(Records from a data source)
⟨

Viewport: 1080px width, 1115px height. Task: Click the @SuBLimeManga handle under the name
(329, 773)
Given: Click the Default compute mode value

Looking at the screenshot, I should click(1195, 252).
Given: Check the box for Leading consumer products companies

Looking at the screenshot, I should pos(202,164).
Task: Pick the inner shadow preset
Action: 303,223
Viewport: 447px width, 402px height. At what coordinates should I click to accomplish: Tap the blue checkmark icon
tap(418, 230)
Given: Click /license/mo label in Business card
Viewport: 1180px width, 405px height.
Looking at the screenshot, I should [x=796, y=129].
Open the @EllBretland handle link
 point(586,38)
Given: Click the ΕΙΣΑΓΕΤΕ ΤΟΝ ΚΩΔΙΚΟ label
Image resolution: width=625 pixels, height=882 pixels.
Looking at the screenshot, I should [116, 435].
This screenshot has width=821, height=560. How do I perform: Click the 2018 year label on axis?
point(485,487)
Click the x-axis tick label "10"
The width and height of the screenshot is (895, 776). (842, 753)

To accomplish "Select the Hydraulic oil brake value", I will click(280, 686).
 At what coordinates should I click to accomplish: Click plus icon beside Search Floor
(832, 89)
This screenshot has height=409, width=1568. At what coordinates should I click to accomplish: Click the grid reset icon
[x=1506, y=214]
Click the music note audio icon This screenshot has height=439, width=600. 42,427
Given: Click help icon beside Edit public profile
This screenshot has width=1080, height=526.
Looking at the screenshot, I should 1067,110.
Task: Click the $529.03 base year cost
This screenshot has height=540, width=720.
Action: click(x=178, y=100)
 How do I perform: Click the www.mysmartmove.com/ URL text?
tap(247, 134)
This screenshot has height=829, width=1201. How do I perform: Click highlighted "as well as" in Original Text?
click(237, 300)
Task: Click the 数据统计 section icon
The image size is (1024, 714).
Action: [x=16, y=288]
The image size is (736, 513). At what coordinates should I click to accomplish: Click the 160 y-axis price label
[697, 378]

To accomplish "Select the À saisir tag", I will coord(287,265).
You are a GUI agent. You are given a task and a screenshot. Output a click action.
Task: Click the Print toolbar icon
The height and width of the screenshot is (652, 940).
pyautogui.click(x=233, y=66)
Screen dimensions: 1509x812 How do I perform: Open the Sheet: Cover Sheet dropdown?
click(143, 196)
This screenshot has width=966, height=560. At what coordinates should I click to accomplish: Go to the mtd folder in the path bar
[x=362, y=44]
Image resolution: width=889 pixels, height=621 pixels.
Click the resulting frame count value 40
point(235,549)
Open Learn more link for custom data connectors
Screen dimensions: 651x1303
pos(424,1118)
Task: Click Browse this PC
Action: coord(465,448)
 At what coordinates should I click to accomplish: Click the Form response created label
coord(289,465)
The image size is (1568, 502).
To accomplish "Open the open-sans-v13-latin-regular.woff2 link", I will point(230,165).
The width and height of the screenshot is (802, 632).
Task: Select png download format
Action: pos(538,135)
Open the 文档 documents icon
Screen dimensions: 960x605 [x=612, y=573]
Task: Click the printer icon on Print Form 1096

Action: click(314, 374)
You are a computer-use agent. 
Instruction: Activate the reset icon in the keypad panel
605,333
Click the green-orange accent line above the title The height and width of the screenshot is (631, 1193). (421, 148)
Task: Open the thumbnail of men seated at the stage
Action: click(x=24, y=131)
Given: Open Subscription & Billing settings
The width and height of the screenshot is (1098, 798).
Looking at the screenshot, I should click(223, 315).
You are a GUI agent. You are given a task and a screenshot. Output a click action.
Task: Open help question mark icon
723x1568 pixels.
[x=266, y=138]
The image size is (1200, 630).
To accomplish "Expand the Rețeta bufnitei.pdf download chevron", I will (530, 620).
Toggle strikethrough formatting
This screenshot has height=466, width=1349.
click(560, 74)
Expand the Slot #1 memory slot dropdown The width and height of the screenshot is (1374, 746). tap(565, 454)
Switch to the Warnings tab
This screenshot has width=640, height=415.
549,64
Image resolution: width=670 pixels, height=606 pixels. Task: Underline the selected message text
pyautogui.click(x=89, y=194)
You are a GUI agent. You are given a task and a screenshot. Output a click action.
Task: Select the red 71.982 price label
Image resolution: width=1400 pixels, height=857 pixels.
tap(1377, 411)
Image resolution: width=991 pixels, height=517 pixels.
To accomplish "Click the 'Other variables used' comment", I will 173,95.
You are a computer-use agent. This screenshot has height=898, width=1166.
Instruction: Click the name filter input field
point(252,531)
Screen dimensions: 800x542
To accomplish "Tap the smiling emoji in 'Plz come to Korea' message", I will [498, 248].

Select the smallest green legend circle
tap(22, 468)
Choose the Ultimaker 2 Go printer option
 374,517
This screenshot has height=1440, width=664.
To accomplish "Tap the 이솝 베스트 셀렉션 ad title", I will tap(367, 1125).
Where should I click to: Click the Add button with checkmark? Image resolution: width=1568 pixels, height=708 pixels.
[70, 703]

⟩

# YOUR INSTRUCTIONS:
Line count for the word "computer": please state how many lines of the records above contain it, and nothing else.

# ANSWER SPACE:
2